Canadian Prime Minister Justin Trudeau has wowed the world with progressive policies and smouldering good looks since entering office in November 2015. Fans will do anything to take a selfie with him but if he's unavailable, it seems, a cardboard cut-out will suffice.

Lifesize cardboard cut-outs of Trudeau have popped up at Canada Day events around the US in recent months, with admirers queuing up to take snaps with the charismatic leader of the Liberal Party. However, leaked emails reveal that – in a rather curious move – Canadian consulates and embassies have now been ordered to pack-up their Trudeau effigies.

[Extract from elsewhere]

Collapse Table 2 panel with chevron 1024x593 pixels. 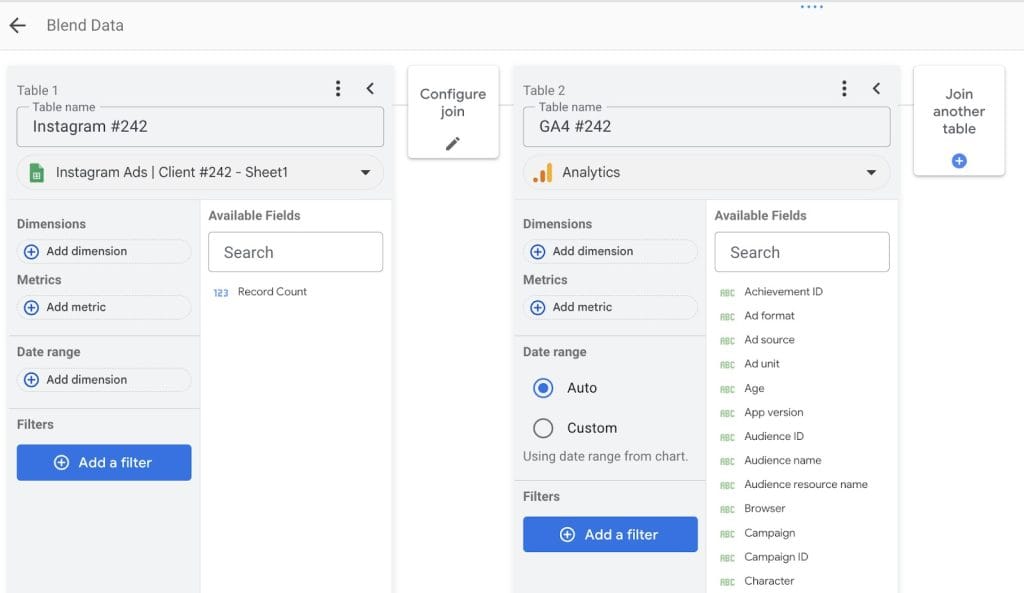pyautogui.click(x=876, y=89)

"We are aware of instances where our missions in the United States had decided to purchase and use these cut-outs," Michael O'Shaughnessy, spokesman for the Canadian government's diplomatic branch Global Affairs Canada, said in an email to foreign outposts.

"The missions have been asked to no longer use these for their events," he added, after noting that the cut-outs had attracted a lot of attention at events in Texas and Washington.

The cardboard icons can be bought from a range of Amazon vendors for as little as $49 (£39) and it appears that a number of embassies had rushed to place orders, according to CBS who have seen the leaked communications.

They report that a Canadian embassy in Wilkes-Barre, Pennsylvania paid $147.79 for a life size fake-Trudeau including shipping and packaging. Embassy staffers said at the time that the purchases would generate "some serious selfie action".

Others objected that the spectacle did not "seem very prime ministerial". But the objection was overruled after someone pointed out that the US embassy in Ottawa had once housed a Barack Obama cardboard cut-out.

The Canadian government's communications arms did not respond to questions from CBC News regarding the number, cost and location of Trudeau cut-outs or why they have banned their use.

The Canadian Conservative opposition, who unearthed the emails using freedom of information laws, blasted the cut-outs as little more than a vanity project. Spokesman John Brassard said: "[The] Canadian brand is much more than the prime minister."

"A life-size, two-dimensional cut-out is probably a perfect metaphor for everything that Justin Trudeau represents. You've got the shallow facade, and yet there's very little in the way of depth or substance there."

It is not known whether the previous Conservative administration ever employed Stephen Harper cut-outs at official functions. They drew criticism for a series of taxpayer funded films called 24/7 that chronicled Harper talking about his itinerary in a manner some critics labelled as self indulgent.